Tough love in Highlands
By Annelies Gartner
In what is being hailed as the second golden age of television, adaptations of books to the small screen are proving all the rage. The Sookie Stackhouse novels gave us the hit vampire series True Blood and George R.R. Martin’s Game of Thrones has become a TV phenomenon.
So it’s no wonder Diana Gabaldon’s series of epic Outlander novels (originally published as Cross Stitch) has also been tailored for TV and, like other book-to-small-screen adaptations, is proving a hit with viewers.
Gabaldon’s books — which have sold 26 million copies — follow the adventures of Claire Randall, who during a second honeymoon in 1945 is transported back to Scotland in 1743, where a Jacobite rising is brewing and she falls in love with Highlander Jamie Fraser.
Unlike the TV series, the books have a mainly female fan base so it’s no surprise that Scottish-born Sam Heughan hadn’t heard of Gabaldon’s work when he was asked to audition for the role of Jamie.
“I bought the book and read the appropriate scenes, I didn’t have time to read the whole book as I was auditioning the next day,” Heughan says by phone from Sydney, where he is promoting the second season of Outlander.
“I just felt very close to the character and felt I understood where he was coming from, then realised what an amazing world it was and how many fans it had.”
Heughan got the part and instantly won Gabaldon’s approval. Rather than being daunted about living up to her expectations, he says her endorsement was a boost of confidence.
“I think it was very noble of her and generous of her to put her weight behind it,” he explains.
“She’s been great, she’s been a great source of information and friendship ... we talk a lot. She’s still guiding the show, I think, from afar — she’s definitely got her eye on it — and I think it’s softly helping us all to build this world she created.”
Heughan says the chance to play Jamie allowed him to rediscover his country of birth but there was also a lot he needed to learn before he could slip into the Highlander’s kilt.
“We did a boot camp, we had a few weeks where we bonded with the other Highland members,” he says.
“We were taught to horseride; I’d ridden a little bit before but wasn’t very confident and now I love it and it’s a big part of the show for me.

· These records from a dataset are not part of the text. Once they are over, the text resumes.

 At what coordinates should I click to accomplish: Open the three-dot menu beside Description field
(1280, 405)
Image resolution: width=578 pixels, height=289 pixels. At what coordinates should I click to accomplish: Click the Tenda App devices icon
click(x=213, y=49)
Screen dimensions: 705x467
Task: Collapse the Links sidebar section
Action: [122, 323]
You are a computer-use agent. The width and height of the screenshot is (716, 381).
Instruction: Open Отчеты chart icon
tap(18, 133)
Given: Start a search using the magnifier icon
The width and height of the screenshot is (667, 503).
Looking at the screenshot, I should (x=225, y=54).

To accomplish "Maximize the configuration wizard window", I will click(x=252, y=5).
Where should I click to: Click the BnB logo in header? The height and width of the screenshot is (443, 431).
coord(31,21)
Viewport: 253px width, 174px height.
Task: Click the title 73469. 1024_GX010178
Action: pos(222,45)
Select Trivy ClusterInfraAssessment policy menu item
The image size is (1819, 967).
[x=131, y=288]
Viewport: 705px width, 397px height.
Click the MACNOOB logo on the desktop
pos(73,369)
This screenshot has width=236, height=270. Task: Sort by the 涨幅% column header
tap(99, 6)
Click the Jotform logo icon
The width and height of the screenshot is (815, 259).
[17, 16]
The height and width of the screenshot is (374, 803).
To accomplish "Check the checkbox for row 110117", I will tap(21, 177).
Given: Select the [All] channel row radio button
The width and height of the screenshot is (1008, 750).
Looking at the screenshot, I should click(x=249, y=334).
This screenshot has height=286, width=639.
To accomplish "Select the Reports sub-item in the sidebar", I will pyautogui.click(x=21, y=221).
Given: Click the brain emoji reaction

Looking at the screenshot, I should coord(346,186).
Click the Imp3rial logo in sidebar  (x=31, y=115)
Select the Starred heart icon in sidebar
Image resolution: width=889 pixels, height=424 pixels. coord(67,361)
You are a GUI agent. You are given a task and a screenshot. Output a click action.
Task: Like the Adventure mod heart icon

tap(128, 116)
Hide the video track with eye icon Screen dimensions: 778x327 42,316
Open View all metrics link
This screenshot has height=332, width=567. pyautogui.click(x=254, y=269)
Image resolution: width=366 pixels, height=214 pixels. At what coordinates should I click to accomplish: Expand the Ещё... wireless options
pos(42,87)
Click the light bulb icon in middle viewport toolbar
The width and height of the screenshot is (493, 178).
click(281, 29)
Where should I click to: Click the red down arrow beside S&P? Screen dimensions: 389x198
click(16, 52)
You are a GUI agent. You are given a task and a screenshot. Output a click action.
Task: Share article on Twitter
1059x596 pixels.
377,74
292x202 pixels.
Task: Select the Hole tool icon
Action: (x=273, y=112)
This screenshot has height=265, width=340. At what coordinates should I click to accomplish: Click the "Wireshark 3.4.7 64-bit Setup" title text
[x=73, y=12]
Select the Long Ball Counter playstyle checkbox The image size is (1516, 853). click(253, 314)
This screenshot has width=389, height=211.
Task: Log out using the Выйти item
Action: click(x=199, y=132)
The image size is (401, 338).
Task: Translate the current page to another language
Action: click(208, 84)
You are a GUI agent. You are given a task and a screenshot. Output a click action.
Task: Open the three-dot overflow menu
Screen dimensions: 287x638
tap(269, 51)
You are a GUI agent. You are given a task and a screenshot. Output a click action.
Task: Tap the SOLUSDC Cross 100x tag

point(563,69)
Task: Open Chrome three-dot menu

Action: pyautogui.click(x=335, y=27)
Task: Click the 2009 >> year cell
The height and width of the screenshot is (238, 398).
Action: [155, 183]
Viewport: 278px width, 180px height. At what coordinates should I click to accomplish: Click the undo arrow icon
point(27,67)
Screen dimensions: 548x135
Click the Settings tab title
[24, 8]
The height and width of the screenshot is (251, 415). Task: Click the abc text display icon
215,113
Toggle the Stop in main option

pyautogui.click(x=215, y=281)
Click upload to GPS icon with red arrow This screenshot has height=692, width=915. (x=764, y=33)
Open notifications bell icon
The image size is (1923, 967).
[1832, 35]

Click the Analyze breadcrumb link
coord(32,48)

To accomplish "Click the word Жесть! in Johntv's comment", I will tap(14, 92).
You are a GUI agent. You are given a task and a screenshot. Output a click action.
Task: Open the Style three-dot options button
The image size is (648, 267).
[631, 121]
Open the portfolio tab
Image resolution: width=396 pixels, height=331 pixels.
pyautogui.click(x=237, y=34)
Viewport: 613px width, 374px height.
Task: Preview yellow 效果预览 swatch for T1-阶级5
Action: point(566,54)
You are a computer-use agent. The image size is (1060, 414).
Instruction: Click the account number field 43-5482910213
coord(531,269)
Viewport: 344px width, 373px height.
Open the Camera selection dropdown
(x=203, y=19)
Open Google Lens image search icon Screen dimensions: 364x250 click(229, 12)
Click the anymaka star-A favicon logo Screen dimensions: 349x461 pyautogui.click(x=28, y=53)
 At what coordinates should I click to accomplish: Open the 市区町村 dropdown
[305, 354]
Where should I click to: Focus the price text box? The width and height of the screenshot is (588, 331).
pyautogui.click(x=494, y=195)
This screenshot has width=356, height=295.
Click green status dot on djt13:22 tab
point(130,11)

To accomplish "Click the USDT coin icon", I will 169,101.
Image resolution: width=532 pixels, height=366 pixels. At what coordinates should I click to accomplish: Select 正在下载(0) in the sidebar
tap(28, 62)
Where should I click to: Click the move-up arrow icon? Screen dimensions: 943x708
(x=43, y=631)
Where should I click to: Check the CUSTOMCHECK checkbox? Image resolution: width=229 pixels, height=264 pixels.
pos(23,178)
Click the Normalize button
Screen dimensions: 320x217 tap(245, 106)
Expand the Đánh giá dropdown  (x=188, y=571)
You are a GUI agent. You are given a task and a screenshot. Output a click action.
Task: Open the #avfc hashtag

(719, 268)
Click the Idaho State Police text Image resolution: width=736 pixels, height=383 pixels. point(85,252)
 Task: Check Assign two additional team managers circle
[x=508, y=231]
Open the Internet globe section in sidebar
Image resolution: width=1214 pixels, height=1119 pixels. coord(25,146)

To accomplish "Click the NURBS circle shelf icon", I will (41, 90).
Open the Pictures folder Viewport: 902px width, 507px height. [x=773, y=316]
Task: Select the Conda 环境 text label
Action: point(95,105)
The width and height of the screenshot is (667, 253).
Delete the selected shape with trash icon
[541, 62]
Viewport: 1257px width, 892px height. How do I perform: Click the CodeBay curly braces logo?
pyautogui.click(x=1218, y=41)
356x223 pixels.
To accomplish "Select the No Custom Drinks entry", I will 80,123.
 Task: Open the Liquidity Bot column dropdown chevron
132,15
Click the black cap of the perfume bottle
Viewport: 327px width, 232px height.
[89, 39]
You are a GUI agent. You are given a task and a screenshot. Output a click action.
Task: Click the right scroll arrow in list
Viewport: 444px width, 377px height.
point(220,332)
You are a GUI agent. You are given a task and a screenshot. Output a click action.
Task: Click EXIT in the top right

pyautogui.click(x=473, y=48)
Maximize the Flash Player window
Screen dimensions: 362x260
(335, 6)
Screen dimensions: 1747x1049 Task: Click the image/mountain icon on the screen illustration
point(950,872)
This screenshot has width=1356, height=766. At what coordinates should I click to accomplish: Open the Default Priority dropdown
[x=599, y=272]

“And also the sword fighting and learning Gaelic, which is obviously very complicated and very hard to learn.”
Jamie is a born-and-bred Highlander but the sensitive side of the initially sexually inexperienced fighter helped win the hearts of women around the world.
“He is a big warrior, I had to bulk up a bit for it and adapt my body a little bit to resemble him but he has a sensitive side, and he’s thoughtful and intelligent and witty,” Heughan says.
“He has a lot of attributes that I aspire to, he’s a pretty decent guy. I think he’d be a good drinking buddy as well.”
And while the love story between Jamie and Claire (Caitriona Balfe) has kept female readers and viewers happy, Heughan believes the show’s appeal for men probably has a lot to do with the action.
“There’s obviously the central figures, there’s the romance between them, but there’s a lot of history involved, a lot of action. There’s the supernatural side and there’s the politics, and season two certainly has an equal amount of that,” he says.
“It’s a rough world, it’s a tough world and it’s a man’s world that Claire is entering into in the 1700s, and it’s a world we’ve kind of lost and I think men maybe like to think about how they would survive in that world.”
Heughan says filming conditions on set is a daily game of endurance.
“Honestly, it’s like The Revenant,” he says, in reference to the Oscar-winning film set in a severe, cold snowscape.
“We’re outside a lot in the Scottish climate ... we had some heavy, heavy storms, in Scotland there was a lot of flooding and bad winds, gale-force. So there were times when I think we all thought ‘How do we do this’.”
But weather isn’t the only harsh aspect to shooting the series, with season one ending with Jamie mentally tortured and sexually assaulted by Redcoat Captain “Black Jack” Randall (Tobias Menzies).
“Myself and Tobias (Menzies) both come from a theatre background so we rehearsed those scenes with the director and the producers and the writer for about a week, like you would a play,” he explains.
“They were a pretty intense few weeks, very tough physically as well as emotionally because we had a lot of prosthetics on and that would take many hours before shooting and also afterwards.”
Season two, based on Gabaldon’s book Dragonfly in Amber, starts with Jamie still suffering mentally in the aftermath of the attack. After absconding from Scotland, Jamie and Claire must start anew in France.
“He’s taking on a different personality, a different guise, he has a new wardrobe, a new demeanour,” Heughan explains.
“He’s now a laird in the French court and it’s a different world to the one he’s use to but he learns to adapt and be deceitful. But it doesn’t sit well with him because he’s a very honourable and loyal person.
“Ultimately, it also creates a gap between him and Claire and it all kind of implodes on him. It’s interesting to see that change in him and to see him learn and grow.”
The second half of season two sees Jamie and Claire returning to “Scotland in the mud and the blood and the rain”!